Common REST interface documentation

Purpose

This document describes the web service interfaces that are common for each VESTA service. It shows how a service can be used, the standard response types and how to handle exceptions.

Overview

Workflow

A workflow summary can be seen below.

_images/workflow.png

Worker Services Features

  • A worker receives his task directives from the REST Gateway through Celery/AMQP
    • Can add arbitrary arguments
  • Resulting messages are temporarily stored on AMQP
  • Optional directive to send resulting annotations directly on Annotations Storage System
  • Process acquirement, start and stop times are encoded in resulting messages
  • Worker process version string is communicated in resulting messages, permitting version and results coherence checking
  • Ability to keep trace of all processed documents workflow

API specifications

The API of this service was constructed in a way to respect the requirements of the CANARIE API methods set specification for online services.

Calling Patterns

The services will be invoked using a subset of REST and HTTP methods. In particular, all services are called using the HTTP GET, POST and PUT methods.

Response Formats

All responses are given using the JSON format.

Methods

There are 3 sets of methods available to access services. The first two are specific to their respective front ends which are the Load Balancer and the Multimedia File Storage and the third one is the set of methods required by CANARIE and thus is available on both front ends.

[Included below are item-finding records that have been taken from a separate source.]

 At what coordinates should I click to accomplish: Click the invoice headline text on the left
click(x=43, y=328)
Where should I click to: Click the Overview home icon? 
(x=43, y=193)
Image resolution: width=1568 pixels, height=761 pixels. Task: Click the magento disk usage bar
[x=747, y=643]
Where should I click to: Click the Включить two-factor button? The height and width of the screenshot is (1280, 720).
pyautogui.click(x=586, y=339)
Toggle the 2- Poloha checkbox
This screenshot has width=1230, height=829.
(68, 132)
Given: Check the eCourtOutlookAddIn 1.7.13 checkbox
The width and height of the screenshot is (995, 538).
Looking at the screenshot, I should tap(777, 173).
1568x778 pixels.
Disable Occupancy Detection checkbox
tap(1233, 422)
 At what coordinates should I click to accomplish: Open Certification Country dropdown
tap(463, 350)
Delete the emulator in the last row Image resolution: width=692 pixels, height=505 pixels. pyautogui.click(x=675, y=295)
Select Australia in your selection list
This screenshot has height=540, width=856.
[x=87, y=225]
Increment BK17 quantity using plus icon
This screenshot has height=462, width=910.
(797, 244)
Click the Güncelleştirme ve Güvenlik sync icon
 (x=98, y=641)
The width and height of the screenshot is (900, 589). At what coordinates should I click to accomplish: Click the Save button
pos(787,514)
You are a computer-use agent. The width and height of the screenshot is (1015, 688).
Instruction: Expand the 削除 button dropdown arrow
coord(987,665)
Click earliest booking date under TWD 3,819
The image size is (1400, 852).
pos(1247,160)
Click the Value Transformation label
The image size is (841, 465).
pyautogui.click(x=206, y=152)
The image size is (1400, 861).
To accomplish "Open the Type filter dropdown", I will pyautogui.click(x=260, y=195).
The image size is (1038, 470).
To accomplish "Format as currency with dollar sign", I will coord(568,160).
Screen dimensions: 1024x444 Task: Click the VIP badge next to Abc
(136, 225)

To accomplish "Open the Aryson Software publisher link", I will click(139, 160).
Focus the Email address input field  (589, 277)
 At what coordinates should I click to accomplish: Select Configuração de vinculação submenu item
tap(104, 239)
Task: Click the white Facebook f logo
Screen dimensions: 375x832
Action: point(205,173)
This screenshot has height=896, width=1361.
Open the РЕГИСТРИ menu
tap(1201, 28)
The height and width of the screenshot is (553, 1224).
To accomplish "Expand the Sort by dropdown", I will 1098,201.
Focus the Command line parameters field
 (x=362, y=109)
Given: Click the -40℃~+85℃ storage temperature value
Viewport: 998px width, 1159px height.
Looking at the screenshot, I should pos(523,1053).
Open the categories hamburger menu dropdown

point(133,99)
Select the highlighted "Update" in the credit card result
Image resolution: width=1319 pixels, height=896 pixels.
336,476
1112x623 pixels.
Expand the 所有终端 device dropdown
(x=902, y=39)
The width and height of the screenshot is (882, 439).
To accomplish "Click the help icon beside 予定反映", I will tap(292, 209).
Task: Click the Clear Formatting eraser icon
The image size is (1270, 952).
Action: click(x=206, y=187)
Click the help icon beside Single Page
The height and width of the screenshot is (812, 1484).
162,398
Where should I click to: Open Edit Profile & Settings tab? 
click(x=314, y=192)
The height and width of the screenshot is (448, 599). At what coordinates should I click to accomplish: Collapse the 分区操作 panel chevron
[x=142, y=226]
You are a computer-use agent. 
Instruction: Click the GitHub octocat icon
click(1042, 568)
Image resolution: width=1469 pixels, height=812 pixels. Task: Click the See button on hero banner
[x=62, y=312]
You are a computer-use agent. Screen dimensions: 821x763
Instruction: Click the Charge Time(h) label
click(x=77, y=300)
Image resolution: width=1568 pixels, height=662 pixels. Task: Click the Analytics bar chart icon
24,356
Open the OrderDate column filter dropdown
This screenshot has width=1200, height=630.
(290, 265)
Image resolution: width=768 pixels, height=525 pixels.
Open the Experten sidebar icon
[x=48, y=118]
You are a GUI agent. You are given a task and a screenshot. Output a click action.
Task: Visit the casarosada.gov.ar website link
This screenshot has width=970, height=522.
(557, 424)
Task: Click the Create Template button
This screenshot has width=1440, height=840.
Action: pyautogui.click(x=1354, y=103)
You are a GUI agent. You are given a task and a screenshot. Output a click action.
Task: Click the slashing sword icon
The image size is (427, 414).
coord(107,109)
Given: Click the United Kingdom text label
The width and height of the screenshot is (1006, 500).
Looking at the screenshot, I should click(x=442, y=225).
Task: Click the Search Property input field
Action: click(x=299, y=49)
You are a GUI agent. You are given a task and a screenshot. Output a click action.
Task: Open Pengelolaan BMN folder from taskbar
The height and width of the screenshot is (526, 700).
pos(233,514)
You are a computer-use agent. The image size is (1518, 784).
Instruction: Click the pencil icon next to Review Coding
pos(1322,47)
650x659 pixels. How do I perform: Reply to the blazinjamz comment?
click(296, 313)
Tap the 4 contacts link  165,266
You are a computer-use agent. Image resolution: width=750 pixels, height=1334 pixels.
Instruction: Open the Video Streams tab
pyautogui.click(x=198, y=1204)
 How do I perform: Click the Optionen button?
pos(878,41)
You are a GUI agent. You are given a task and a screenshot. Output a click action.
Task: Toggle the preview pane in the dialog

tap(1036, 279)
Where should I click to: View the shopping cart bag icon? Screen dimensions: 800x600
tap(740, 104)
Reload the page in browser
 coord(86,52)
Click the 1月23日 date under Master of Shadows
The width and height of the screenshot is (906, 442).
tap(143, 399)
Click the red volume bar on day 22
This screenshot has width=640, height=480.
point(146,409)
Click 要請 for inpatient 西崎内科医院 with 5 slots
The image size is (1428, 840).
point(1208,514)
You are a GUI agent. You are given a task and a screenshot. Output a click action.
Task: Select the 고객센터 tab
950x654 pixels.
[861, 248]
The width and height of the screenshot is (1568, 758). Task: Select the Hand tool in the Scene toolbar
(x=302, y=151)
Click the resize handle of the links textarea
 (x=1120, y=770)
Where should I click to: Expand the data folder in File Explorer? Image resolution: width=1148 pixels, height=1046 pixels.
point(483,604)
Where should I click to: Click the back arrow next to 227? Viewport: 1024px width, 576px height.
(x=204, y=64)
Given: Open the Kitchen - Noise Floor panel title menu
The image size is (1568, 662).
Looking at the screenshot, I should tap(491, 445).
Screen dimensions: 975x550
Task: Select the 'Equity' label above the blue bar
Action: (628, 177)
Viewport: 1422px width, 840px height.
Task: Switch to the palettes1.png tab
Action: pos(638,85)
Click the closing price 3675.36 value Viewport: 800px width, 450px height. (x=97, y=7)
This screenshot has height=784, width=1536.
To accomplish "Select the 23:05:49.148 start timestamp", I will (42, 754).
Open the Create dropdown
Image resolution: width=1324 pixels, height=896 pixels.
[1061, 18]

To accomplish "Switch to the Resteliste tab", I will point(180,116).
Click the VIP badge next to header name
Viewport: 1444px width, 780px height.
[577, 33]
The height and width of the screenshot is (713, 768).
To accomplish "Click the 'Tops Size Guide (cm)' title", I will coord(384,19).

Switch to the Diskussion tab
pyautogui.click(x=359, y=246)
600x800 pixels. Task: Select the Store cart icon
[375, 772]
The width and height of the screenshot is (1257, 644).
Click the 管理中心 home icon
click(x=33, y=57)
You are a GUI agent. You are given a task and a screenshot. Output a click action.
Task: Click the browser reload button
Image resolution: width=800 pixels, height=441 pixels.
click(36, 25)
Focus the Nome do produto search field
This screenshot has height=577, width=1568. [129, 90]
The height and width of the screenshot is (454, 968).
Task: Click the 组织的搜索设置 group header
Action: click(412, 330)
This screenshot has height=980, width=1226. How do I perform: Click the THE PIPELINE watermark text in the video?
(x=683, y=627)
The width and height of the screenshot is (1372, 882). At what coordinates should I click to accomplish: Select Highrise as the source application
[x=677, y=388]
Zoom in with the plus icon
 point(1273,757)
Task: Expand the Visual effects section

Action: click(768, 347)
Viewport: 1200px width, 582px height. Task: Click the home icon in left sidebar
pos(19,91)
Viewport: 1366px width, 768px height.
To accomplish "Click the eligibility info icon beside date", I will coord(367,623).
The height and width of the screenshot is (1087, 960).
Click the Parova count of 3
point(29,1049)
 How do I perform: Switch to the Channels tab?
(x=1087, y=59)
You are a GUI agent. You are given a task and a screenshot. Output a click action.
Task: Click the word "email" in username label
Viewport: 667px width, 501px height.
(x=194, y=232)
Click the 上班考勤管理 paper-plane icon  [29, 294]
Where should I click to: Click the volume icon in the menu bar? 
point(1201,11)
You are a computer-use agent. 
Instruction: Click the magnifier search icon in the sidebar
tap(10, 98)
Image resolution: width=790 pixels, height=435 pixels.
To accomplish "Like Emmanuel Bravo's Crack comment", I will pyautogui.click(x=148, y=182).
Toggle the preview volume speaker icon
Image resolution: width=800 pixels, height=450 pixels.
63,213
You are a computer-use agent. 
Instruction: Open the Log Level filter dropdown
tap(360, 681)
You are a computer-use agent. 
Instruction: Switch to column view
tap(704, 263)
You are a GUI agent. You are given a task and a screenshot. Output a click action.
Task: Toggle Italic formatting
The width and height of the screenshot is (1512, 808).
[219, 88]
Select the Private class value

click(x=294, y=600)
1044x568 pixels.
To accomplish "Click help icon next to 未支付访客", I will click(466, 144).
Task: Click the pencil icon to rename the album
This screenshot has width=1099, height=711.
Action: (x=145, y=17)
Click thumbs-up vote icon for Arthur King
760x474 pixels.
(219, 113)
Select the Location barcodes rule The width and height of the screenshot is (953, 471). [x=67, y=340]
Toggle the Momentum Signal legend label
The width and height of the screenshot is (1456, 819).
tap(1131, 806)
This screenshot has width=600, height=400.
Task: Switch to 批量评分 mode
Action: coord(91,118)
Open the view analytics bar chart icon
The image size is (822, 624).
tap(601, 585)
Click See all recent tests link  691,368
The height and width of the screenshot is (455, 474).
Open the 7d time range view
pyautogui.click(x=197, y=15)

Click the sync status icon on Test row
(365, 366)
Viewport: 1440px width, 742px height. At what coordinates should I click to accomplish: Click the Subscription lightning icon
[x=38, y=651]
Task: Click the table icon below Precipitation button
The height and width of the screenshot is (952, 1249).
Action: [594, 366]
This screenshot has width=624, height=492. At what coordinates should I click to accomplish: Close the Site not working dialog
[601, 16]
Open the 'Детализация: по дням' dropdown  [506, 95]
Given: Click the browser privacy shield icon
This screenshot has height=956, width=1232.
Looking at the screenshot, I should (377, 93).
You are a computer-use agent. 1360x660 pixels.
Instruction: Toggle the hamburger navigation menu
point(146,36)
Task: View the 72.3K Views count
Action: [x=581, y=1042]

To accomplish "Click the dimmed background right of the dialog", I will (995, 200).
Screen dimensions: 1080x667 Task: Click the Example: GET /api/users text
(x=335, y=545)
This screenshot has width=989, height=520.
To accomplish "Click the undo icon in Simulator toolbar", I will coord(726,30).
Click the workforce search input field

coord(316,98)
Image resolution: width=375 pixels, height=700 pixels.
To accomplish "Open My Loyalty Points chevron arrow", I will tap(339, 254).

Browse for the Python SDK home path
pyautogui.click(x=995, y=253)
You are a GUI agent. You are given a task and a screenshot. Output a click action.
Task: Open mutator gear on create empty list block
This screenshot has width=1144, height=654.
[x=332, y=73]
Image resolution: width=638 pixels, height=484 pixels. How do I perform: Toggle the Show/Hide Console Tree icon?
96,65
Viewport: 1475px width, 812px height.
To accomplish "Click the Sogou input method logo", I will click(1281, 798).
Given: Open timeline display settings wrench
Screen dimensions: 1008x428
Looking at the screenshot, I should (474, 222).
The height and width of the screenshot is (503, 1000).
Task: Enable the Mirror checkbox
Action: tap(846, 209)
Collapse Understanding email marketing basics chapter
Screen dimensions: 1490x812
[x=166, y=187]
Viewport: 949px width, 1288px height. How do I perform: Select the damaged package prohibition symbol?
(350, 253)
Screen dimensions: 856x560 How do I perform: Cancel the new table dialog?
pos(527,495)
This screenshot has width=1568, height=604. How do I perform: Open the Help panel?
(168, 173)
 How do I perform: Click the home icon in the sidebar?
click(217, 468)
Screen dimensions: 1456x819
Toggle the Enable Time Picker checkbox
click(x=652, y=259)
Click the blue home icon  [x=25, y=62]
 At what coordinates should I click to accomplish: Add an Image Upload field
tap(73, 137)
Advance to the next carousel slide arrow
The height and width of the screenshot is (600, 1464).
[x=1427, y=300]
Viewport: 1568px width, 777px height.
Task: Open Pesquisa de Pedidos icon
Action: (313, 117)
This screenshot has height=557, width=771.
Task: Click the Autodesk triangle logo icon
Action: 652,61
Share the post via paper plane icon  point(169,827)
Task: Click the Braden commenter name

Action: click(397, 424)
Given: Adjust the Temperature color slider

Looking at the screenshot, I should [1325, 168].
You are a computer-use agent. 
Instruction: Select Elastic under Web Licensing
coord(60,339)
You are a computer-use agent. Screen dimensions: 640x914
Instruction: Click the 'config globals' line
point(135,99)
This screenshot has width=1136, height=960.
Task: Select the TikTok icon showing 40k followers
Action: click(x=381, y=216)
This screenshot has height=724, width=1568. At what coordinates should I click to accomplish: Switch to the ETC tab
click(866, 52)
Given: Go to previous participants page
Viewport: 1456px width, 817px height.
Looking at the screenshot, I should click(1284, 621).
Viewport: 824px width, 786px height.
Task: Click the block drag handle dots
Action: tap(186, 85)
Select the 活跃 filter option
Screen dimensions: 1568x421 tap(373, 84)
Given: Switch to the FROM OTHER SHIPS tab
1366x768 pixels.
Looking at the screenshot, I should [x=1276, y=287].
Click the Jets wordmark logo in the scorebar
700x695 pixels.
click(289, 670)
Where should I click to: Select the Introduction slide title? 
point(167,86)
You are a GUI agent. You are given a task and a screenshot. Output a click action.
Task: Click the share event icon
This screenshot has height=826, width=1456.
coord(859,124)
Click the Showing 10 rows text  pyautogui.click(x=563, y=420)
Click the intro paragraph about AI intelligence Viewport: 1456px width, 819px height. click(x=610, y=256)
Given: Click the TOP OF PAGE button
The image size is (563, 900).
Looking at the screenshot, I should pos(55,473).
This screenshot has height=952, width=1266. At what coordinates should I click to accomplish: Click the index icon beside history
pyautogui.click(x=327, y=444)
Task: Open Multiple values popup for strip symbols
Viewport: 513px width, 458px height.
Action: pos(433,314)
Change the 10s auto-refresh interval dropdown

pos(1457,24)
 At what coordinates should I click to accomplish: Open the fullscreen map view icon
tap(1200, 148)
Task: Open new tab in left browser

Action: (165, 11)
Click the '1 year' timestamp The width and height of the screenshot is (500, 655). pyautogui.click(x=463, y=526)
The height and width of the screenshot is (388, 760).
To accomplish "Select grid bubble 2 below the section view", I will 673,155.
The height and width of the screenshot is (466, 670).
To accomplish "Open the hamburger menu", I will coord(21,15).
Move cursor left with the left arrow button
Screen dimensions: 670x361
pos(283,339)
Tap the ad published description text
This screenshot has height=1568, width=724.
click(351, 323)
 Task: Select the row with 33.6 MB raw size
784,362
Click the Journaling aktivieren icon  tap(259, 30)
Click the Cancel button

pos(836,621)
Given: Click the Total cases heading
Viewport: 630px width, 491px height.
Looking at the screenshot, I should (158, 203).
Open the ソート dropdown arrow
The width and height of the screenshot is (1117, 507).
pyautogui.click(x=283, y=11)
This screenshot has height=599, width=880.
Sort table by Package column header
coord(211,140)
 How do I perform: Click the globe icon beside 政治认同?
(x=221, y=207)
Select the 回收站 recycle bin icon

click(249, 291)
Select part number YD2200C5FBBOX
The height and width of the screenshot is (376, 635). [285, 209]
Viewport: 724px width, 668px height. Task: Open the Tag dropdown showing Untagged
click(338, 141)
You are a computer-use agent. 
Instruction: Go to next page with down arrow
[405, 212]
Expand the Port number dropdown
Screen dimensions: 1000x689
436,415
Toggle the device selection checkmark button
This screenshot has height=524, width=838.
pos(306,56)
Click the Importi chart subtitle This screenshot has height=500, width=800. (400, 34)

To cancel a given processing request

This method uses HTTP GET.

Parameters:

uuid:The identifier of a previous processing request.

Return value:

Returns the status of the request after having submitted the cancel request. Once cancelled, any subsequent status requests will return state as revoked.

Examples:

URL form:

<Base URI>/cancel?uuid=6547137e-cc2f-4008-b1eb-4ae8e898ce83

Information route

You can obtain information on the current configuration of a deployed instance by issuing a HTTP GET at the /info route. This will give you information on the configured services with their expected version, list of route names and so on.

Parameters:

None.

Return value:

A JSON object with the list of configured routes and associated services such as:

{
  "services": {
    "transcoder": {
      "category": "Data Storage",
      "celery_queue_name": "transcoder_0.2.7",
      "celery_task_name": "transcoder",
      "doc": "http://some_server/doc.html",
      "home": "http://some_server/doc.html",
      "institution": "CRIM",
      "licence": "http://some_server/doc.html",
      "name": "Transcoder service",
      "provenance": "http://some_server/doc.html",
      "releaseTime": "2015-01-01T00:00:00Z",
      "releasenotes": "http://some_server/doc.html",
      "researchSubject": "Multimedia file transcoding",
      "route_keyword": "transcoder",
      "source": ",204",
      "support": "http://some_server/doc.html",
      "supportEmail": "support@company.com",
      "synopsis": "RESTful service providing multimedia files transcoding.",
      "tags": "multimedia,file,transcoding",
      "tryme": "ssm/tryme.html",
      "version": "0.2.7"
    }
  },
  "version": "1.7.0"
}

Useful elements are:

version:

The version of the REST API.

services:

Every element in the list is an exposed service through a dynamic route. Most elements reflect the requirements of the CANARIE API specification.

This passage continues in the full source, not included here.